We have now uploaded the original paper, How brain type influences online safety. Given the growing interest in gender HCI, we hope that our study might spur people to do research in the gender aspects of security as well. It certainly seems like an open goal!

Could a gaming app steal your bank PIN?

Have you ever wondered whether one app on your phone could spy on what you’re typing into another? We have. Five years ago we showed that you could use the camera to measure the phone’s motion during typing and use that to recover PINs. Then three years ago we showed that you could use interrupt timing to recover text entered using gesture typing. So what other attacks are possible?

Our latest paper shows that one of the apps on the phone can simply record the sound from its microphones and work out from that what you’ve been typing.
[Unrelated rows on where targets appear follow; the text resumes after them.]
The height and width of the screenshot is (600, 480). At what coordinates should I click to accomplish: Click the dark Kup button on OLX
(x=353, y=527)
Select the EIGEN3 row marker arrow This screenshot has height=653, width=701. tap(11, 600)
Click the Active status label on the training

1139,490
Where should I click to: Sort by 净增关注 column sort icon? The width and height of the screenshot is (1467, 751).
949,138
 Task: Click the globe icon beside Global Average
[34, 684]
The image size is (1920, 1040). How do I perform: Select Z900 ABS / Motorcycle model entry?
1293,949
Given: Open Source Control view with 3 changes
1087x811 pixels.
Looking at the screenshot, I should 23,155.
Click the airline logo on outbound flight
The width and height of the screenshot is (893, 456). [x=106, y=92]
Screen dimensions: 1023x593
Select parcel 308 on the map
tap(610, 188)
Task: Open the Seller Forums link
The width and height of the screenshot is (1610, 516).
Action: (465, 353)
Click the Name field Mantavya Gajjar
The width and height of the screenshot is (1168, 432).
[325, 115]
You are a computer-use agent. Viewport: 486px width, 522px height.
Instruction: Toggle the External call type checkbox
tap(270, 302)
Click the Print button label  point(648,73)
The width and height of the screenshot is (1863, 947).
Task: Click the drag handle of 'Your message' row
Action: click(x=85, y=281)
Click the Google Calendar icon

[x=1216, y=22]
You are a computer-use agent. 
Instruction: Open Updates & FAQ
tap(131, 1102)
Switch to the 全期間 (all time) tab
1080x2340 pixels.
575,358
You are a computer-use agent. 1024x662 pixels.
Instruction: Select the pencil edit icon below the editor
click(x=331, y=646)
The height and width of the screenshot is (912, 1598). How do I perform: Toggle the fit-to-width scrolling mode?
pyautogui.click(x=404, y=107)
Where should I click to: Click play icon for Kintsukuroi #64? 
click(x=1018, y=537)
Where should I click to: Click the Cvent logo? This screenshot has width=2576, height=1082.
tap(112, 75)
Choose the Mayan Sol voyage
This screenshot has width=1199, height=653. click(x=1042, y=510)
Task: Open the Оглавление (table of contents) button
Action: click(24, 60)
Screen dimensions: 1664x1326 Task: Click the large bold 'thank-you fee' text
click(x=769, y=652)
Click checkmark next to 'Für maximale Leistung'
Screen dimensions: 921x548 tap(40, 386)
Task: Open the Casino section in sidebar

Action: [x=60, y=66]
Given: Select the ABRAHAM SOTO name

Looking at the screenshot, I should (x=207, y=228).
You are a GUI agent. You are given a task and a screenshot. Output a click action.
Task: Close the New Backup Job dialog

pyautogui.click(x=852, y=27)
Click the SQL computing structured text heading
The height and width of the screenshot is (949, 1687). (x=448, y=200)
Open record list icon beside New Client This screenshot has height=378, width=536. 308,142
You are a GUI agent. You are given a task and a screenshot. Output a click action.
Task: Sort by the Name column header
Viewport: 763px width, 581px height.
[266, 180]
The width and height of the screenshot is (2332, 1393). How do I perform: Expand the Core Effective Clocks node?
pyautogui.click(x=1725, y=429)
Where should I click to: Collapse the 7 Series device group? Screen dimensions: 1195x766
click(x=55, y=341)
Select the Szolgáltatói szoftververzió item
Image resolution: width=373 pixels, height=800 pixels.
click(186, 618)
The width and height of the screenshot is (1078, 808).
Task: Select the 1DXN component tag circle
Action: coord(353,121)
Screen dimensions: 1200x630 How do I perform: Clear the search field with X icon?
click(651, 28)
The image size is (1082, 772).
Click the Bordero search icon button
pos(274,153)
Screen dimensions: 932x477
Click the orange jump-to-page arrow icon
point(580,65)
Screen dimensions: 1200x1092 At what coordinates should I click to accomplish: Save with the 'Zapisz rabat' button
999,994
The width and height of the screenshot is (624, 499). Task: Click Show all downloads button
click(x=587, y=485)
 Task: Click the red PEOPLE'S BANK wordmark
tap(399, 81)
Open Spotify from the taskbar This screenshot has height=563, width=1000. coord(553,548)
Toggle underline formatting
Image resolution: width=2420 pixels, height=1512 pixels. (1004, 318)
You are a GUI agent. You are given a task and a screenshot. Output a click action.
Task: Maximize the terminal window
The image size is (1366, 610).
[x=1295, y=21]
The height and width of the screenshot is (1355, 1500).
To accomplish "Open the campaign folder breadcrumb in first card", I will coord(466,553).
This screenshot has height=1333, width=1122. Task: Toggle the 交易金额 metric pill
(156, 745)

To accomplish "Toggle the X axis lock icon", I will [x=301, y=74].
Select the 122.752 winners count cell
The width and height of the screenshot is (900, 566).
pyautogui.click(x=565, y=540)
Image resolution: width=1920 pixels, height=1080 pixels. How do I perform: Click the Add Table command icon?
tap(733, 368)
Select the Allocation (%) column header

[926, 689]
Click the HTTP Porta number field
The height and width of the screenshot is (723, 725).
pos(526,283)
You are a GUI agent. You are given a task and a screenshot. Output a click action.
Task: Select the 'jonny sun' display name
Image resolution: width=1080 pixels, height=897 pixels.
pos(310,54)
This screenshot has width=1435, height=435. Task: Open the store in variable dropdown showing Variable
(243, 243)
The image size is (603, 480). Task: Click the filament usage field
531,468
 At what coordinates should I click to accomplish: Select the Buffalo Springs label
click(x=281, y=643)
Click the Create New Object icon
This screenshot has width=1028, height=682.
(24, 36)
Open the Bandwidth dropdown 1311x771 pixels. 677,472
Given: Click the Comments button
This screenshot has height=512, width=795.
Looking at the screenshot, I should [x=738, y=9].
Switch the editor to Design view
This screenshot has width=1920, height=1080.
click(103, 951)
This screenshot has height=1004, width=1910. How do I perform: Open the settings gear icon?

Your phone’s screen can be thought of as a drum – a membrane supported at the edges. It makes slightly different sounds depending on where you tap it. Modern phones and tablets typically have two microphones, so you can also measure the time difference of arrival of the sounds. The upshot is that can recover PIN codes and short words given a few measurements, and in some cases even long and complex words. We evaluate the new attack against previous ones and show that the accuracy is sometimes even better, especially against larger devices such as tablets.

This paper is based on Ilia Shumailov’s MPhil thesis project.